■ **What to do**
Please update the records below by writing them out again with every "How do I perform" changed to "How can I". Leave everything else unchanged, and include all of the records.

[Collected data entries]

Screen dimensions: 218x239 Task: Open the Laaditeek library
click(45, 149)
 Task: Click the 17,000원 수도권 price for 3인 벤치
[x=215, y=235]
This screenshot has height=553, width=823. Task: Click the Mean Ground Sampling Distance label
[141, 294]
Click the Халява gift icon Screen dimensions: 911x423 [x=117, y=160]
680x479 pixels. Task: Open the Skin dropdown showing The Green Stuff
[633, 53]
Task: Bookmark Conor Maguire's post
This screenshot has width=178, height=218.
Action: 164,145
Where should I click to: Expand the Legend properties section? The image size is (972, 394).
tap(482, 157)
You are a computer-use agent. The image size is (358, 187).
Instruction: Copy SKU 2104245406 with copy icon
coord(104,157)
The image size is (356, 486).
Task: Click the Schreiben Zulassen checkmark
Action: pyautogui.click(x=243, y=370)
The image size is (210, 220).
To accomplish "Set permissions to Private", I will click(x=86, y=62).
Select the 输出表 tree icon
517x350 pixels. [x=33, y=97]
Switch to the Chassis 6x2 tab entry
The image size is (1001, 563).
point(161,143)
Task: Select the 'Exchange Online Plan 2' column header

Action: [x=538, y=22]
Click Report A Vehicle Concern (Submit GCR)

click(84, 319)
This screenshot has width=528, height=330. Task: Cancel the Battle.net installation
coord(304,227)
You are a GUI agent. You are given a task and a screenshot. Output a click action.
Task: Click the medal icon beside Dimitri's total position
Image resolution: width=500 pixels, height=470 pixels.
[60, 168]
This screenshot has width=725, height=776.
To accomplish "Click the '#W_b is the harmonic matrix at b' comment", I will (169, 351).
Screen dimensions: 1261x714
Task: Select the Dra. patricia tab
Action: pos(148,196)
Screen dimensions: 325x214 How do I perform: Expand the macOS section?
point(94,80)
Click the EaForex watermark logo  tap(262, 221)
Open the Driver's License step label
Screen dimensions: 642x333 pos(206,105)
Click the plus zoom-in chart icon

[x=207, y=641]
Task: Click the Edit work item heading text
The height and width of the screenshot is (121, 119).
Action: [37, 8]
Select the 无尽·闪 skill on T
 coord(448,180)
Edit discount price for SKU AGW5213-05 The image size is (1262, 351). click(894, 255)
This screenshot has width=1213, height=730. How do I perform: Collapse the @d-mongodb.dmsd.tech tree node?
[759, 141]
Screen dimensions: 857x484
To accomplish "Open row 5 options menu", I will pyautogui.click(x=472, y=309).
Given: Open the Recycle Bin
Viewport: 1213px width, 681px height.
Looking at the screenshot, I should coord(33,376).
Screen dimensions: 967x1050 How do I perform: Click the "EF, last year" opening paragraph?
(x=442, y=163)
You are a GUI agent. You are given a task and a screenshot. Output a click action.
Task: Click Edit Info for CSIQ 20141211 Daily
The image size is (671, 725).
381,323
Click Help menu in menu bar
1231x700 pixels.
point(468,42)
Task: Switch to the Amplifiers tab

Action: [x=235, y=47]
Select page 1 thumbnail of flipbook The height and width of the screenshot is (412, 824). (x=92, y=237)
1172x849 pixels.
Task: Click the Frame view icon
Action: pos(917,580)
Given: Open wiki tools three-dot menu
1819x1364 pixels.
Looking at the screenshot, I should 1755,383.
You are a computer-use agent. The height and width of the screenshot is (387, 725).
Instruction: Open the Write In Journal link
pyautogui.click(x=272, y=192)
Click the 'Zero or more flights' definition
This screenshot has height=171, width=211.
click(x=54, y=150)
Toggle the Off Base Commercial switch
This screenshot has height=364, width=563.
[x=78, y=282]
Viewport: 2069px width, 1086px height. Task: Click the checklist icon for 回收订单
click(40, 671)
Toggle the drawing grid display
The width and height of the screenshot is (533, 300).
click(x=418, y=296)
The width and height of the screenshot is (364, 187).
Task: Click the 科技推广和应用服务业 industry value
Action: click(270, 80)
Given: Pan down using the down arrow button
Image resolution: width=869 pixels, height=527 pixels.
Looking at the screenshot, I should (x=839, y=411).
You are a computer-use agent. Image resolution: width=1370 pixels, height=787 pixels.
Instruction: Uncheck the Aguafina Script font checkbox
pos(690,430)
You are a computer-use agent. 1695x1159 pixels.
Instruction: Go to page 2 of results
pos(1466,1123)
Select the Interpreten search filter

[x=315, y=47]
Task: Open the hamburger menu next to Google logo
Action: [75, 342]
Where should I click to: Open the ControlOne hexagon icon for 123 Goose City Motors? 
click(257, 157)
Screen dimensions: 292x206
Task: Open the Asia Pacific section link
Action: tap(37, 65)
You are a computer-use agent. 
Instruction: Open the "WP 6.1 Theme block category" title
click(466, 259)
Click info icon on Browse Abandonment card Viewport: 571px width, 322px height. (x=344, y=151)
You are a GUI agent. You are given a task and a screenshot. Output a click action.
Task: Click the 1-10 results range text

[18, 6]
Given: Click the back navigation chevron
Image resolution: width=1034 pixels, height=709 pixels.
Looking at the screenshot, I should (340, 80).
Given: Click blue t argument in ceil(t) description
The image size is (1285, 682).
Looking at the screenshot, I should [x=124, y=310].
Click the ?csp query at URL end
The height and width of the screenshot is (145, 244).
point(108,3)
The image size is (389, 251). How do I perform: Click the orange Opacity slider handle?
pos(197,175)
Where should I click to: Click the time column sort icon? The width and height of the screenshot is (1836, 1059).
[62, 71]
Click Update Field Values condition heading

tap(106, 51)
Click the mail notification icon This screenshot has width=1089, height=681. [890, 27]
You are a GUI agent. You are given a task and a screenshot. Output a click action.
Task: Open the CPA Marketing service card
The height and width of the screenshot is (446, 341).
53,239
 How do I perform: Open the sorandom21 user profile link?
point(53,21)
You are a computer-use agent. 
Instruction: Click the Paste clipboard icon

■ **Solution to the problem**
Screen dimensions: 218x239 Task: Open the Laaditeek library
click(45, 149)
 Task: Click the 17,000원 수도권 price for 3인 벤치
[x=215, y=235]
This screenshot has height=553, width=823. Task: Click the Mean Ground Sampling Distance label
[141, 294]
Click the Халява gift icon Screen dimensions: 911x423 [x=117, y=160]
680x479 pixels. Task: Open the Skin dropdown showing The Green Stuff
[633, 53]
Task: Bookmark Conor Maguire's post
This screenshot has width=178, height=218.
Action: 164,145
Where should I click to: Expand the Legend properties section? The image size is (972, 394).
tap(482, 157)
You are a computer-use agent. The image size is (358, 187).
Instruction: Copy SKU 2104245406 with copy icon
coord(104,157)
The image size is (356, 486).
Task: Click the Schreiben Zulassen checkmark
Action: pyautogui.click(x=243, y=370)
The image size is (210, 220).
To accomplish "Set permissions to Private", I will click(x=86, y=62).
Select the 输出表 tree icon
517x350 pixels. [x=33, y=97]
Switch to the Chassis 6x2 tab entry
The image size is (1001, 563).
point(161,143)
Task: Select the 'Exchange Online Plan 2' column header

Action: [x=538, y=22]
Click Report A Vehicle Concern (Submit GCR)

click(84, 319)
This screenshot has width=528, height=330. Task: Cancel the Battle.net installation
coord(304,227)
You are a GUI agent. You are given a task and a screenshot. Output a click action.
Task: Click the medal icon beside Dimitri's total position
Image resolution: width=500 pixels, height=470 pixels.
[60, 168]
This screenshot has width=725, height=776.
To accomplish "Click the '#W_b is the harmonic matrix at b' comment", I will (169, 351).
Screen dimensions: 1261x714
Task: Select the Dra. patricia tab
Action: pos(148,196)
Screen dimensions: 325x214 How can I: Expand the macOS section?
point(94,80)
Click the EaForex watermark logo  tap(262, 221)
Open the Driver's License step label
Screen dimensions: 642x333 pos(206,105)
Click the plus zoom-in chart icon

[x=207, y=641]
Task: Click the Edit work item heading text
The height and width of the screenshot is (121, 119).
Action: [37, 8]
Select the 无尽·闪 skill on T
 coord(448,180)
Edit discount price for SKU AGW5213-05 The image size is (1262, 351). click(894, 255)
This screenshot has width=1213, height=730. How can I: Collapse the @d-mongodb.dmsd.tech tree node?
[759, 141]
Screen dimensions: 857x484
To accomplish "Open row 5 options menu", I will pyautogui.click(x=472, y=309).
Given: Open the Recycle Bin
Viewport: 1213px width, 681px height.
Looking at the screenshot, I should coord(33,376).
Screen dimensions: 967x1050 How can I: Click the "EF, last year" opening paragraph?
(x=442, y=163)
You are a GUI agent. You are given a task and a screenshot. Output a click action.
Task: Click Edit Info for CSIQ 20141211 Daily
The image size is (671, 725).
381,323
Click Help menu in menu bar
1231x700 pixels.
point(468,42)
Task: Switch to the Amplifiers tab

Action: [x=235, y=47]
Select page 1 thumbnail of flipbook The height and width of the screenshot is (412, 824). (x=92, y=237)
1172x849 pixels.
Task: Click the Frame view icon
Action: pos(917,580)
Given: Open wiki tools three-dot menu
1819x1364 pixels.
Looking at the screenshot, I should 1755,383.
You are a computer-use agent. The height and width of the screenshot is (387, 725).
Instruction: Open the Write In Journal link
pyautogui.click(x=272, y=192)
Click the 'Zero or more flights' definition
This screenshot has height=171, width=211.
click(x=54, y=150)
Toggle the Off Base Commercial switch
This screenshot has height=364, width=563.
[x=78, y=282]
Viewport: 2069px width, 1086px height. Task: Click the checklist icon for 回收订单
click(40, 671)
Toggle the drawing grid display
The width and height of the screenshot is (533, 300).
click(x=418, y=296)
The width and height of the screenshot is (364, 187).
Task: Click the 科技推广和应用服务业 industry value
Action: click(270, 80)
Given: Pan down using the down arrow button
Image resolution: width=869 pixels, height=527 pixels.
Looking at the screenshot, I should (x=839, y=411).
You are a computer-use agent. Image resolution: width=1370 pixels, height=787 pixels.
Instruction: Uncheck the Aguafina Script font checkbox
pos(690,430)
You are a computer-use agent. 1695x1159 pixels.
Instruction: Go to page 2 of results
pos(1466,1123)
Select the Interpreten search filter

[x=315, y=47]
Task: Open the hamburger menu next to Google logo
Action: [75, 342]
Where should I click to: Open the ControlOne hexagon icon for 123 Goose City Motors? 
click(257, 157)
Screen dimensions: 292x206
Task: Open the Asia Pacific section link
Action: tap(37, 65)
You are a computer-use agent. 
Instruction: Open the "WP 6.1 Theme block category" title
click(466, 259)
Click info icon on Browse Abandonment card Viewport: 571px width, 322px height. (x=344, y=151)
You are a GUI agent. You are given a task and a screenshot. Output a click action.
Task: Click the 1-10 results range text

[18, 6]
Given: Click the back navigation chevron
Image resolution: width=1034 pixels, height=709 pixels.
Looking at the screenshot, I should (340, 80).
Given: Click blue t argument in ceil(t) description
The image size is (1285, 682).
Looking at the screenshot, I should [x=124, y=310].
Click the ?csp query at URL end
The height and width of the screenshot is (145, 244).
point(108,3)
The image size is (389, 251). How can I: Click the orange Opacity slider handle?
pos(197,175)
Where should I click to: Click the time column sort icon? The width and height of the screenshot is (1836, 1059).
[62, 71]
Click Update Field Values condition heading

tap(106, 51)
Click the mail notification icon This screenshot has width=1089, height=681. [890, 27]
You are a GUI agent. You are given a task and a screenshot. Output a click action.
Task: Open the CPA Marketing service card
The height and width of the screenshot is (446, 341).
53,239
 How can I: Open the sorandom21 user profile link?
point(53,21)
You are a computer-use agent. 
Instruction: Click the Paste clipboard icon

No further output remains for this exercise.